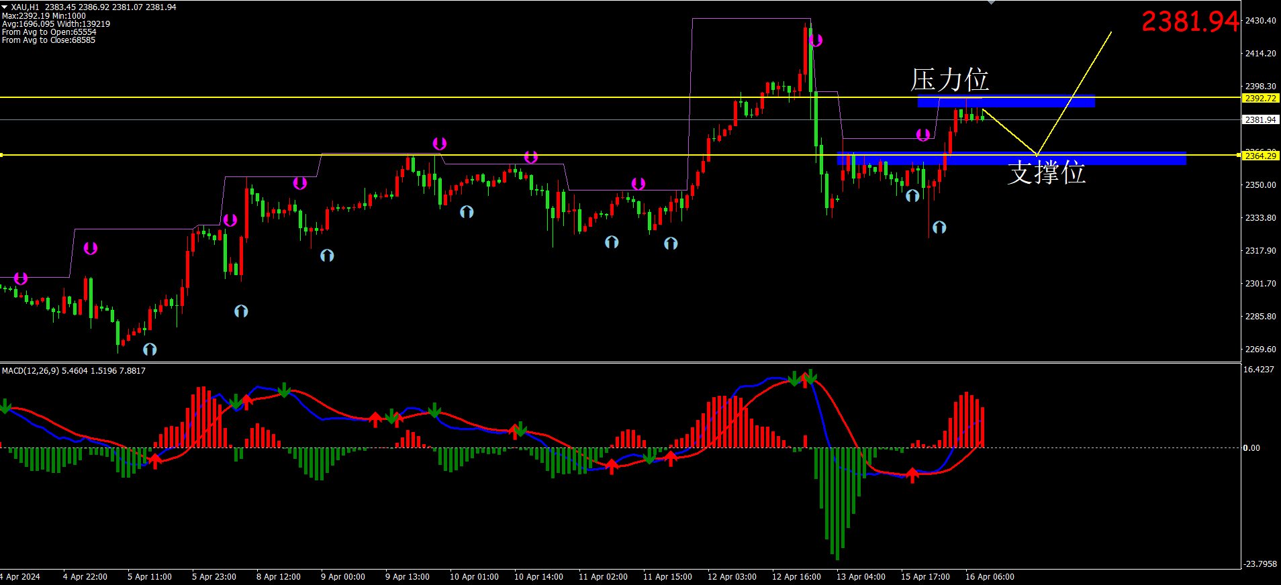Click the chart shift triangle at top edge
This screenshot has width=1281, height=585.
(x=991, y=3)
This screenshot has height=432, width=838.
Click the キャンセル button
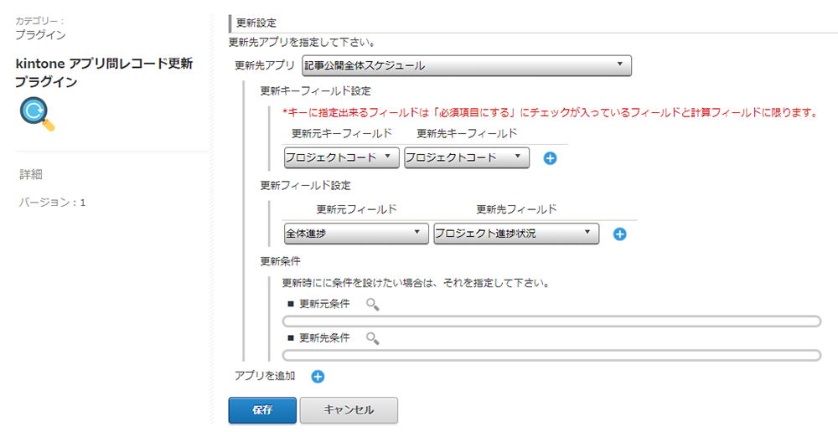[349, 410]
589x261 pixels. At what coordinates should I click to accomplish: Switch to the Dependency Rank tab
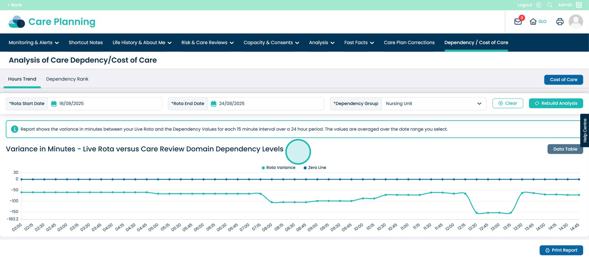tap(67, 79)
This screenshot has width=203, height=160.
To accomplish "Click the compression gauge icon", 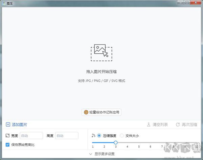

* Assignment: In the copy, include exactly the lines from the one with "589x261 pixels. At" through the final line of the data, both ends included, and no pictures.

* Output:
589x261 pixels. At what coordinates should I click to accomplish: Switch to the Dependency Rank tab
tap(67, 79)
This screenshot has width=203, height=160.
To accomplish "Click the compression gauge icon", 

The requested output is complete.